Células sensoriais (tipo de células nervosas)


- Exteroceptores: carregam estímulos do ambiente.
 Quimioceptores: estimulam-se com substâncias específicas.
 Proprioceptores: informam posição dos membros e da cabeça.
 Interoceptores: percebem condições internas, como pH e temperatura.
 Mecanoceptores: captam estímulos mecânicos.
 Fonoceptores: captam estímulos luminosos.
Tato
O tato envolve uma miríade de terminações nervosas mecanoceptoras, cuja localização varia de acordo
com o tipo. As principais terminações da pele, da mais externa para a menos profunda, são: terminações
nervosas livres, corpúsculo de Meissner, disco de Merkel, corpúsculo de Ruffini e corpúsculo de Pacini.
Paladar
O paladar humano é capaz de distinguir cerca de 10 mil odores; todavia, essa quantidade pode reduzir
para 5 mil ao longo dos anos.
As papilas gustatórias são protuberâncias distribuídas na língua e no palato mole, e são responsáveis
por detectar sabores. Podem ser circunvaladas, fungiformes, foliáceas e filiformes (as quais só detectam
sensações táteis). Botões gustativos são os quimioceptores presentes nas papilas gustatórias.

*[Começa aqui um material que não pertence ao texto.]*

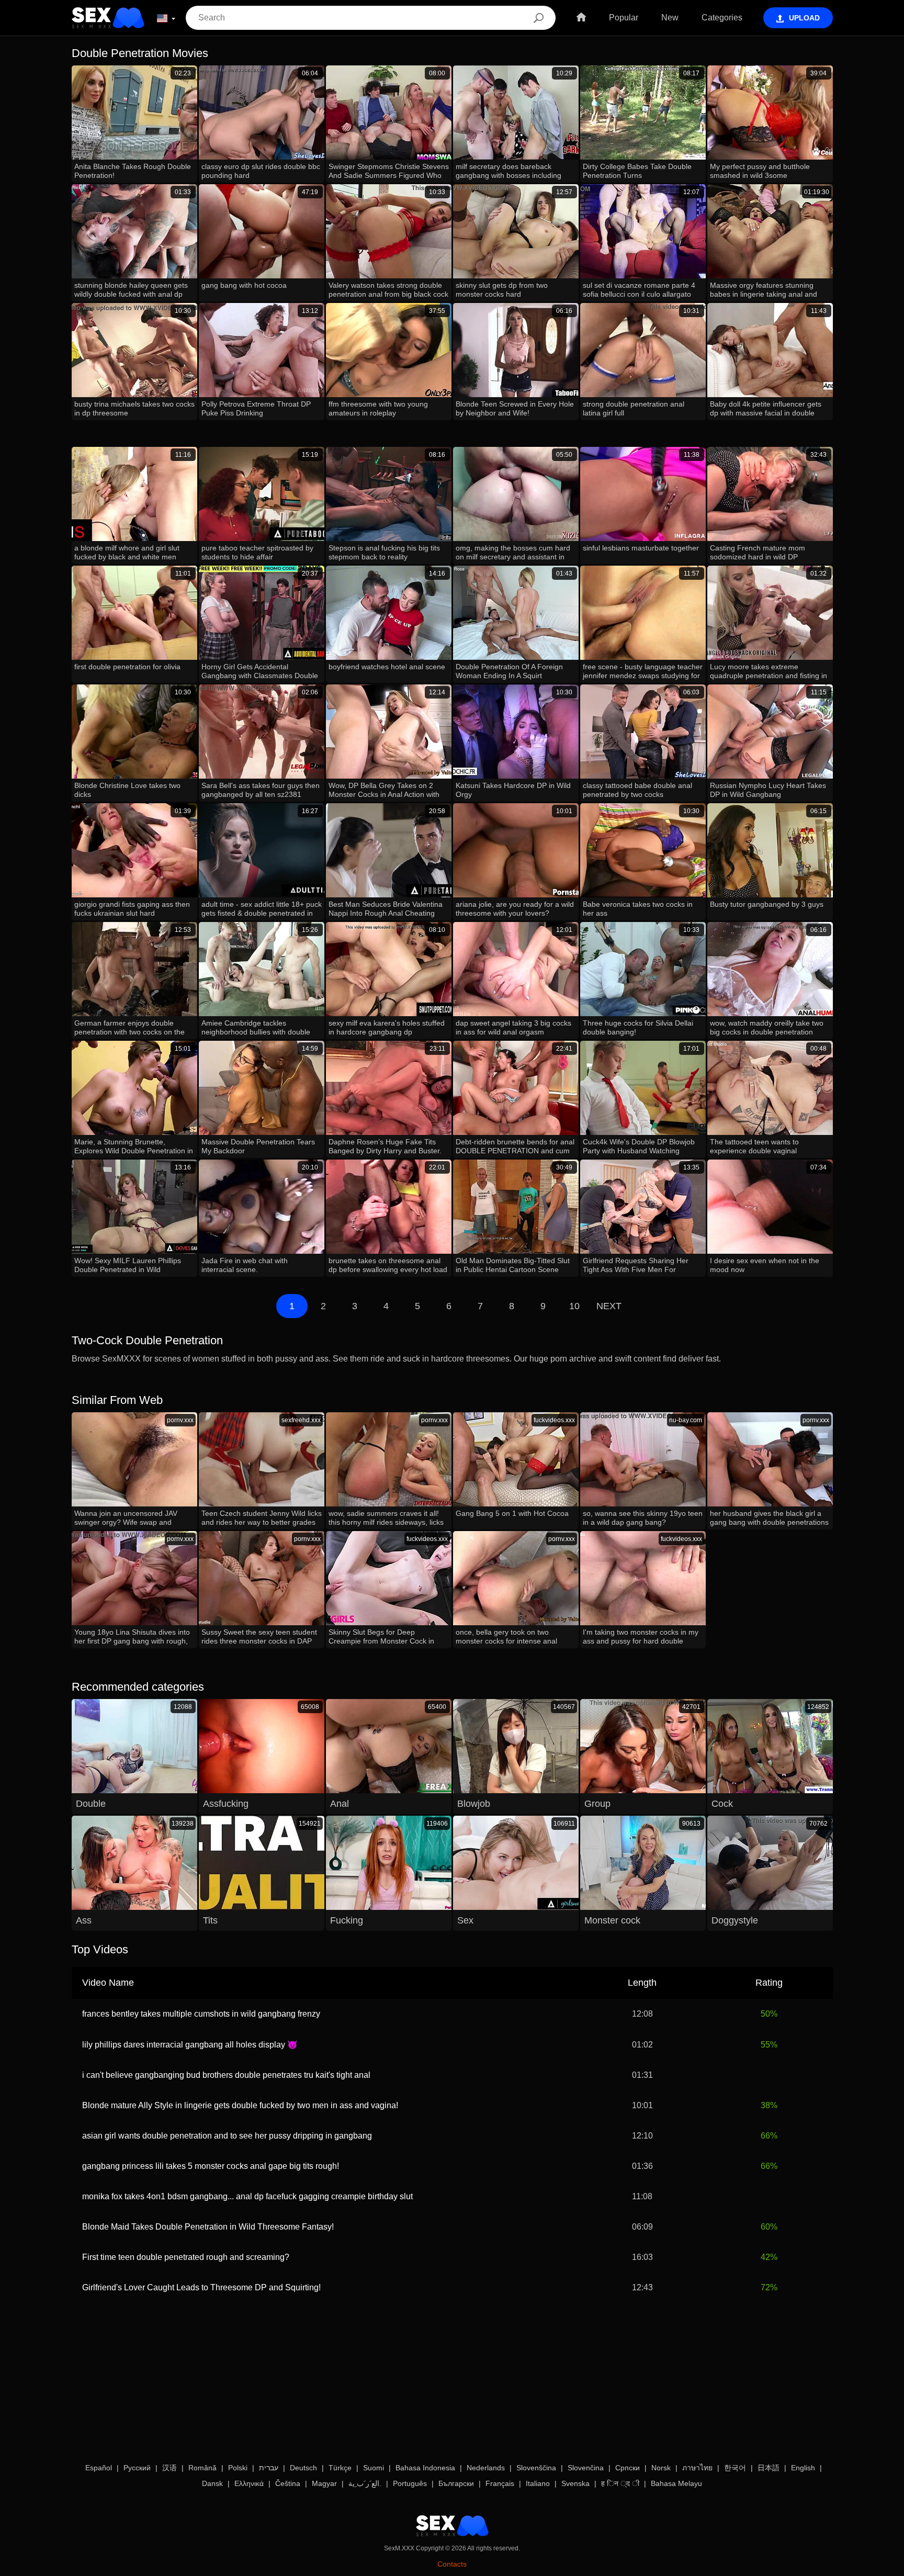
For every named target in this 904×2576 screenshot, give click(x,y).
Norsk (661, 2467)
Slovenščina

O nervo trigêmio conduz os impulsos referentes aos 2/3 anteriores da língua, enquanto o nervo
glossofaríngeo conduz os do 1/3 posterior. Tais impulsos passam pela medula oblonga e, em seguida,
pelo tálamo antes de alcançarem o córtex gustatório.
Olfato
O olfato humano é capaz de distinguir cerca de 10 mil odores; todavia, essa quantidade pode reduzir ao
longo dos anos.
O epitélio olfatório, localizado no teto da cavidade nasal, contém quimioceptores com cílios nas
extremidades, os quais ficam mergulhados em uma camada de muco. As moléculas dispersas no ar
difundem-se no muco e atingem os prolongamentos sensoriais, de modo a gerarem impulsos nervosos,
conduzidos até o bulbo olfatório e, em seguida, para o córtex olfatório.
Audição
A orelha é dividida em:
Orelha externa: abre-se para o exterior por meio do pavilhão auditivo (popularmente, orelha),
que funciona como uma concha acústica, de tal modo a captar os sons e direcioná-los para o
canal auditivo. Contém células secretoras de cera, que retêm partículas de poeira e
microrganismos. Termina no tímpano, ou membrana timpânica.
Orelha média: localizada dentro do osso temporal. Abriga as seguintes estruturas:
Ossículos (martelo, bigorna e estribo). Atuam como amplificadores e transmissores
das vibrações à orelha interna, e funcionam como uma alavanca, na qual o estribo
atua como pistão, de tal modo a empurrar e puxar a janela do vestíbulo da cóclea.
Tuba auditiva, que comunica a orelha média à garganta e equilibra a pressão do
interior da orelha à pressão atmosférica (Pa). Quanto a Pa aumenta, a tuba auditiva
é empurrado para fora; e quando a Pa diminui, a tuba auditiva é empurrada para
dentro. A abertura das tubas auditivas é facilitada pela deglutição, de modo que
mascar chiclete, por exemplo, facilita a ambientação das orelhas à pressão externa.
Orelha interna: é formada pelo aparelho vestibular, onde se encontram mecanoceptores. O
aparelho vestibular é constituído por:
Cóclea: responsável pela audição. É um tubo cônico, enrolado em espiral, com o
interior dividido em três compartimentos cheios de líquido (perilinfa) cocleal.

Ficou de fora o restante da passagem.